- **DATA FOR PROCESSING**:
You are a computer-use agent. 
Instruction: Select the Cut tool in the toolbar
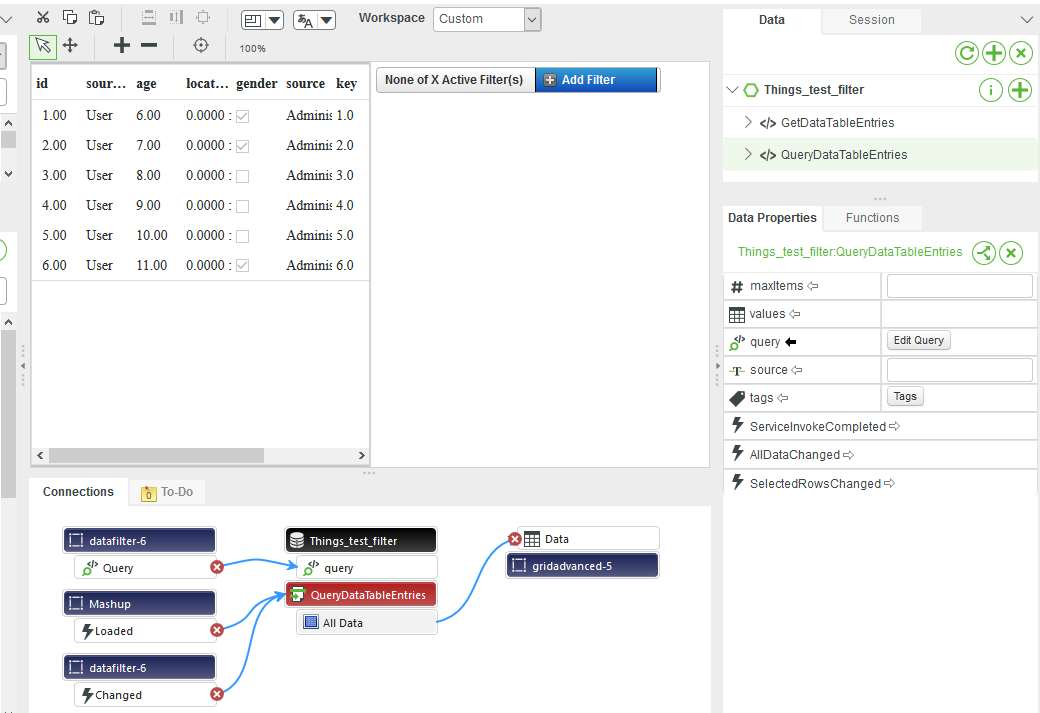(x=43, y=16)
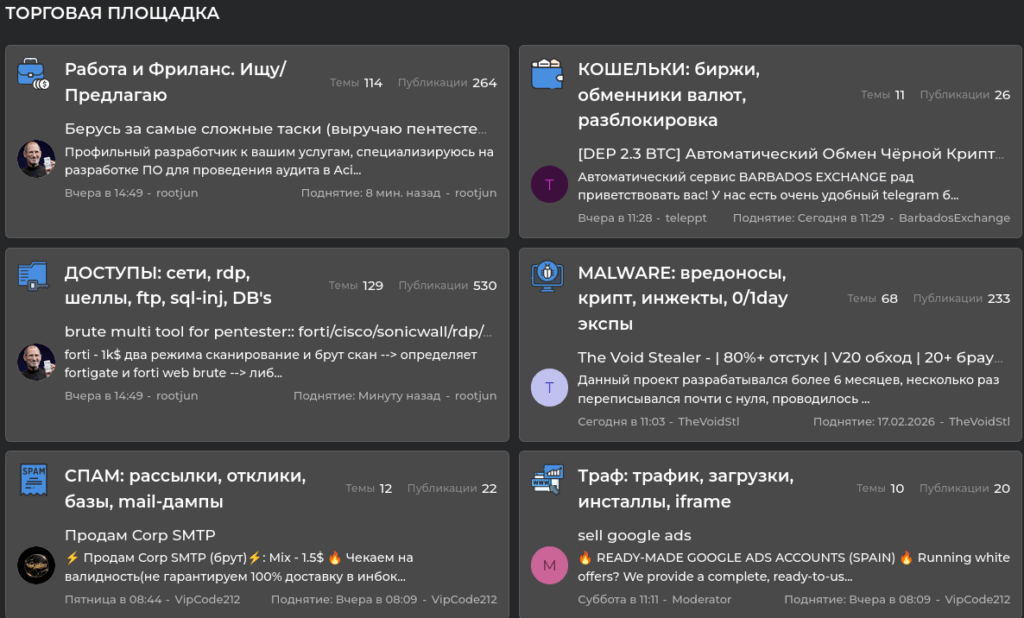Open the sell google ads thread
This screenshot has height=618, width=1024.
click(634, 535)
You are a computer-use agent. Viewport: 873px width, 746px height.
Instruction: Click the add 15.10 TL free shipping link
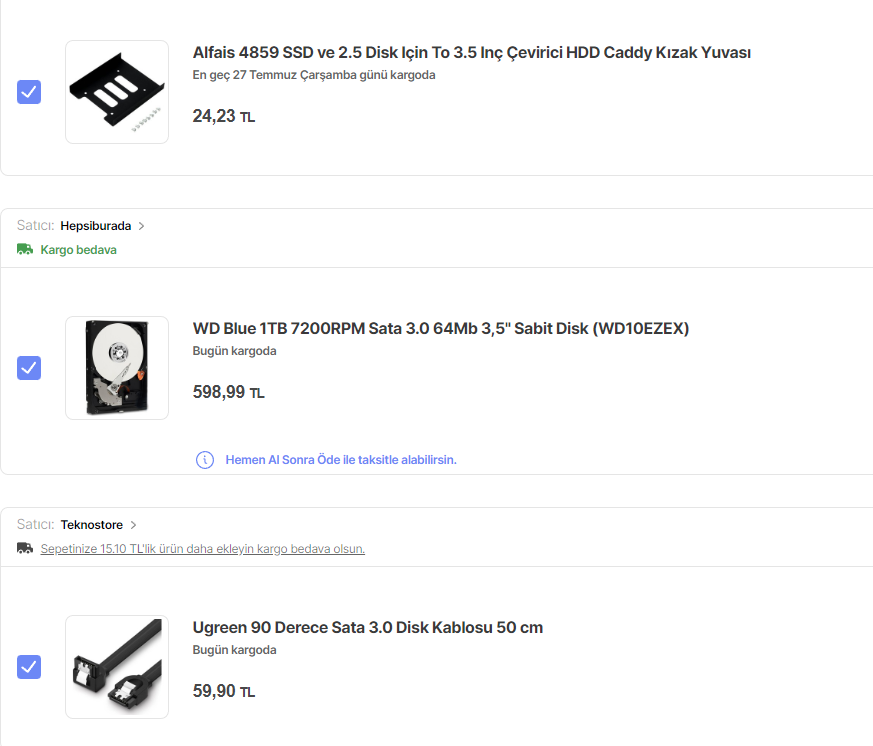pos(202,549)
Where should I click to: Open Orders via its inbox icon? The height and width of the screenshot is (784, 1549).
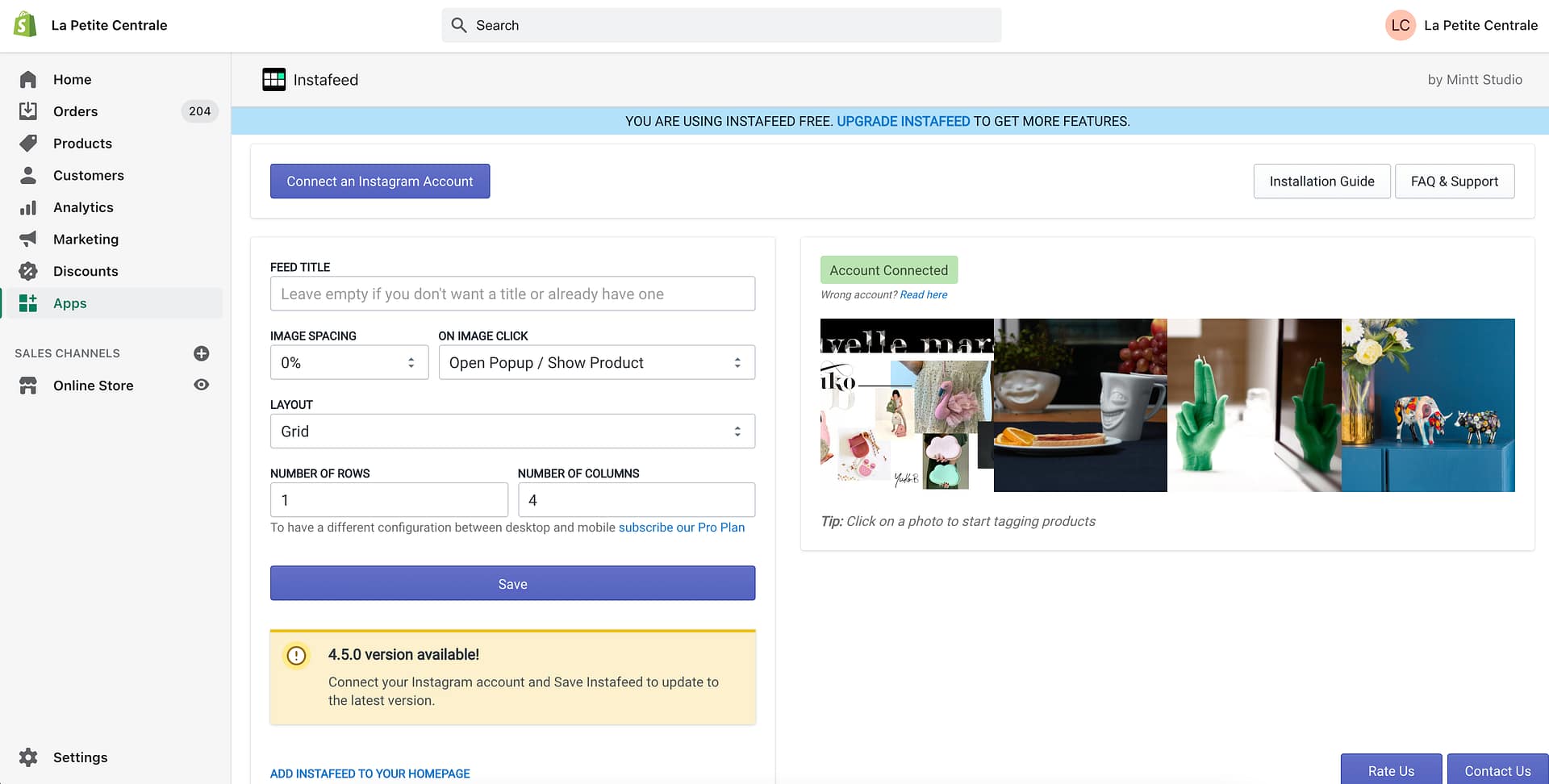[28, 111]
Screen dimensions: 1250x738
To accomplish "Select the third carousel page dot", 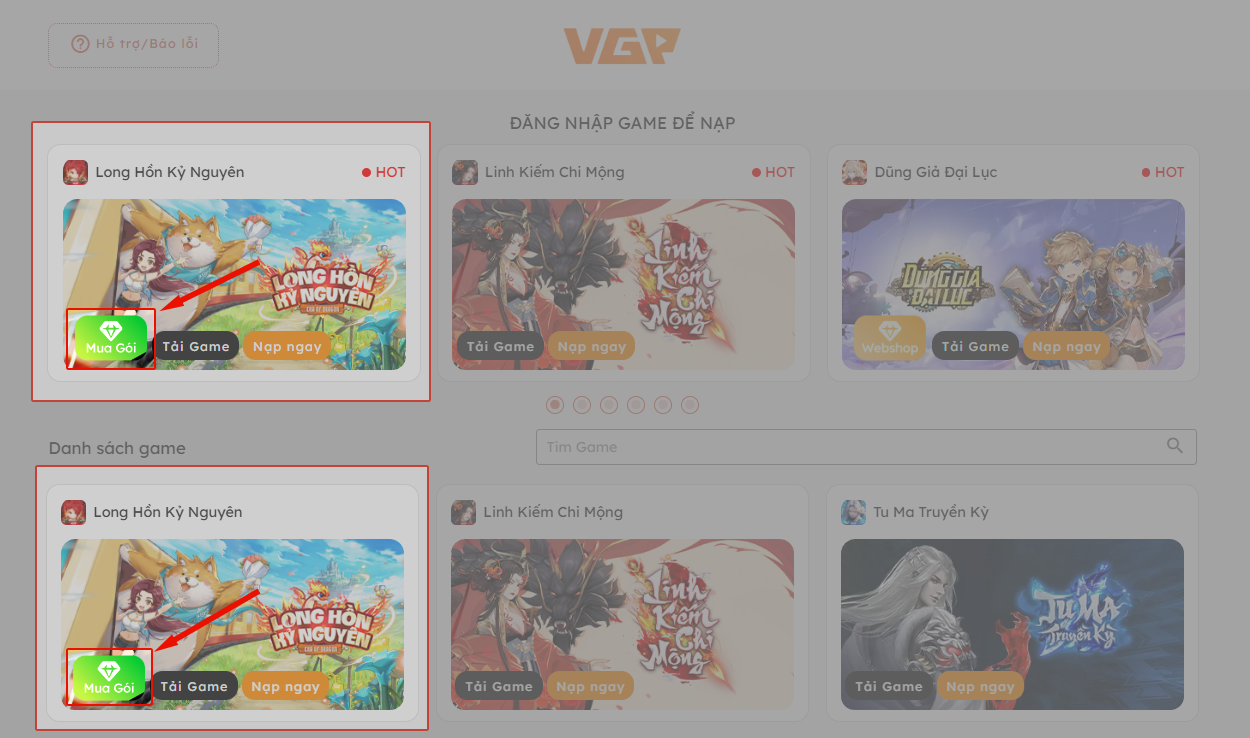I will pyautogui.click(x=609, y=405).
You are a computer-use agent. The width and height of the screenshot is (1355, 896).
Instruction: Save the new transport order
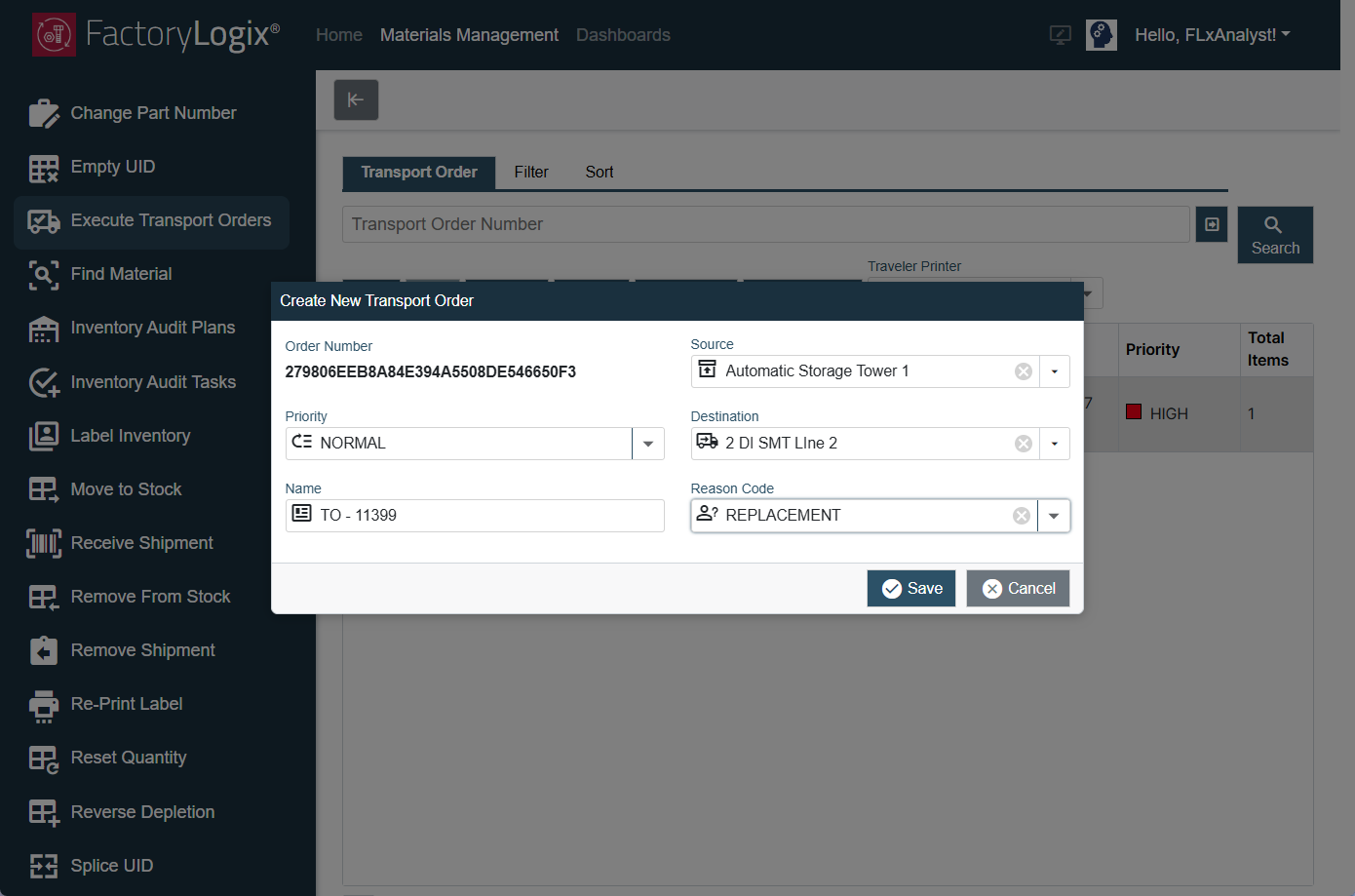tap(910, 588)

- **WORK TO COMPLETE**: Check every line above for the string "computer" and copy those that have it.

- **OUTPUT FOR THIS TASK**:
You are a computer-use agent. 
You are a computer-use agent. Viewport: 873px width, 746px height.
You are a computer-use agent. The width and height of the screenshot is (1355, 896).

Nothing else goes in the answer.